That is called a "honeymoon period" where insulin production resumes, but there's no way to tell how long it will last. It's VERY important to keep an eye on her levels right now.


----------



## Sir Knight

Bob, I just saw this. Can't really add any more to what has already been said except that I will keep all of you in my prayers.


----------



## Melensdad

Well Melen is in good spirits today and acting like a normal 12 year old kid, but she is running "low" on her blood sugar.  Without even taking insulin her blood sugar levels have been on the very low side of normal, fluctuating between 70 and 90 all day today.  For dinner tonight we were forcing her to eat corn, potatoes, etc just to get her blood sugar up.  She'll probably get ice cream later!   

She is definately in the "honeymoon" period.  I think her nightly "Lantis" dose is too high but the doctors just lowered it yesterday and want us to maintain the new dose for a few days.  I'll probably be calling the hospital Monday to see if they will lower the dose again.


----------



## rugerman

Bob when a diabetic's blood glucose gets too low they become confused and don't know what's going on or how to deal with it, thats why with time she will learn by how she feels if she needs more or less insulin. Testing will show her how to interpret the way it feels when her levels are too high or too low and how to deal with the problem before it gets to the danger point. Right now she's still in the learning phase, again time will be the best teacher. All her teachers need to be told that if she starts to act different the school nurse should be called or she should check her blood glucose now. Being a young girl I'm sure that she doesn't want to draw attention to her problem or disrupt the class but she has to learn that if she waits the problem may get much worse, sure there will be false alarms but its better to be safe than sorry. A good friend of mine's daughter just found out that she was diabetic and it scared the hell out of them and she was testing 10 or 12 times a day and she was trying to keep her blood sugar very low and she kept getting in trouble with low blood sugar until she lightened up and let her blood sugar get a little higher, now she's doing fine and all her lab values are looking good and she's only testing 3 or 4 times a day (she's learned how it feels if her sugar is out of control). Best of luck. rugerman


----------



## Doc

I feel for you and your daughter Bob.  I'm glad to hear you have it under control and that you understand what is going on.  It is all new to me and it sounds tough for a young 12 year old to have to go through all this.  Here's to keeping up the good spirits and helping her along down this road.  I know it's not easy.


----------



## Melensdad

One of the problems is that a week ago she could "feel" the difference when her sugar levels were low, but for the past few days she has not been able to detect any differences.  So just a week ago she was 'testing' about 5 times a day, but now we are testing her blood sugar more frequently.  I was hoping that she would not go through a "honeymoon" period, but it looks like she is doing just that.  With any luck it will be a very short honeymoon and she'll get regulated again.


----------



## Deadly Sushi

It has to be pretty difficult. Seems like youre being a great dad though. Im sure you being there and helping her every step of the way means the world to her.


----------



## Melensdad

I'm trying to be a good dad, hopefully succeeding???  Guess we'll know that later in life.  But yes, it is hard.  I was on the phone with the hospital twice today.  Really pissed my daughter off by making her call me at noon with her blood test results (rule #1, _don't bother your kid at school_ should be tattooed on ever parent's forearm).  Traded a dozen(?) emails with my wife.  So it was a fun day.  But we have some direction on what to do and now have a better understanding on the road ahead.  Doesn't look like a smooth road, but most of the stress seems to be carried by my wife & I and my daughter just rolls along with it.  Kids are probably more resilient than their parents!


----------



## rugerman

Yes kids are tough!!!!! She'll get the hang of it one day and things will go smoother but you will still worry. ITS WHAT GOOD PARENTS DO! Hang in there. rugerman


----------



## Melensdad

Well things are not going well with Melen.  She feels fine.  So that part is good.  But this "honeymoon" phase she is in is totally screwing her blood sugar levels up.

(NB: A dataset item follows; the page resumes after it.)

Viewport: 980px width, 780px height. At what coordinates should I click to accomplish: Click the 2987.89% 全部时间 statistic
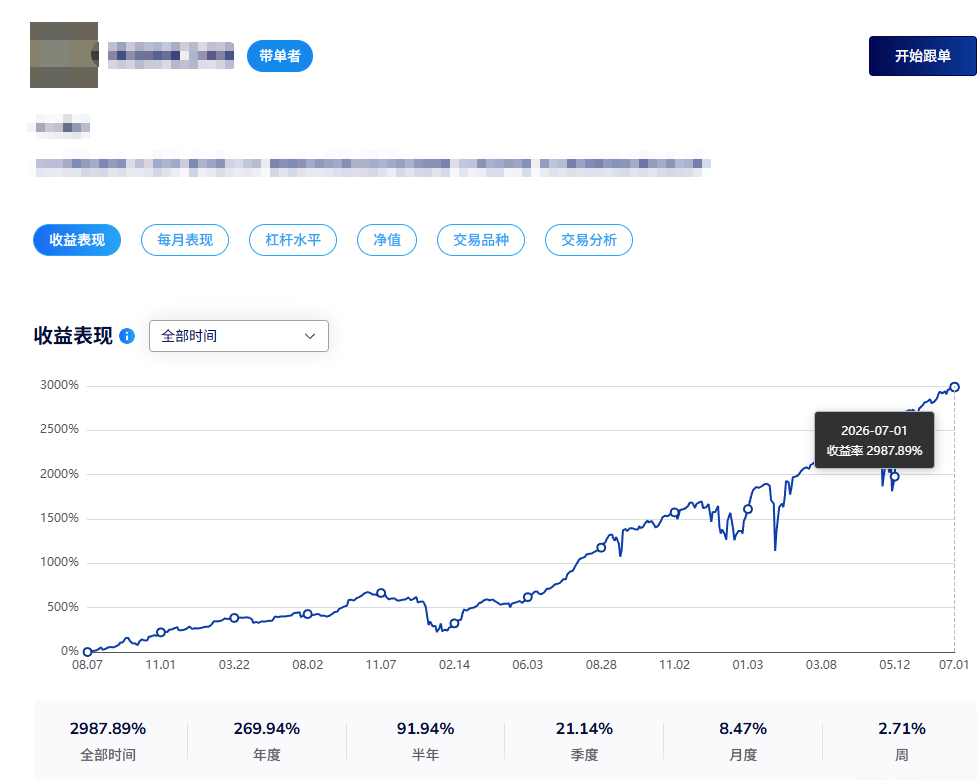coord(108,741)
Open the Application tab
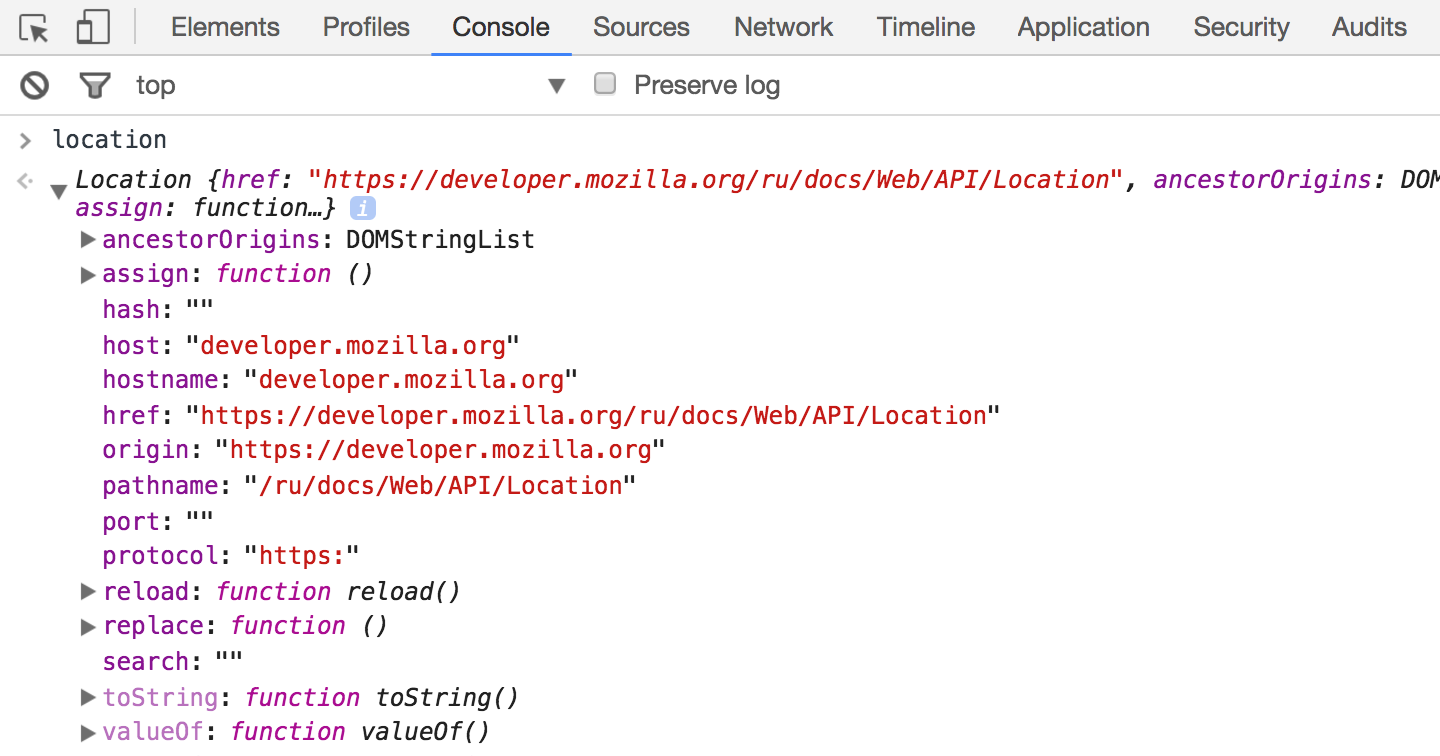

Her insulin is divided into two types of treatments.  Each night she takes a slow acting insulin that supposedly lasts 24+ hours.  Then during the day with each meal she takes a fast acting insulin that offsets the carbohydates she eats during the meal.  

The idea is that roughly 50% of her insulin should be the slow acting insulin.
And then 50% of her insulin should be the fast acting insulin.

Not quite working out like that now.  

In fact she is barely taking any of the fast acting insulin at all.  Only 1 to 3 "cc"s of it on any given day, but her slow acting insulin is at 20units and that is coming down.  So she is roughly at a 1-to-10 ration instead of a 1-to-1 ratio.  

To make matters worse, we are actually giving her ICE CREAM and other sugar snacks to keep her blood sugar levels above the "critical" levels.  Even with the snacks, she is having no less than 1 "low" blood surgar level reading each day.  Without the snacks she would probably be in the hospital because she'd be in the "critical" levels.

I've been on the phone with the hospital pretty much every day, pestering the hell out of Melen to call me from school every day with her blood sugar scores.  Then reporting back to the hospital to get instructions.  So its just a circle that we keep repeating.  Yesterday I had to leave the office early to get her from school because, despite her snacks, she dropped down to a "67" and the school nurse was already gone.  Today I dropped her off at school and reminded her AGAIN to call me at lunch.

She is taking all this in stride.  Its amazing how she just rolls along with it.  But my wife and I are pretty much beside ourselves and if it was possible, we'd probably have her take her blood test every hour on the hour . . . then again that would translate to lots of needle sticks on her finger and she'd be REALLY MAD AT US . . . so its probably good that she gets to go to school to get away from us.

Oh, and the best news is that the specialists told me that:
1) - This could go on for a couple of years!
2) - When she hits puberty _(something we expect any day) _it will further complicate things
3) - While she was a "candidate" for an insulin pump a few weeks ago, they told us that now that is NOT an option for her, at least until this period ends.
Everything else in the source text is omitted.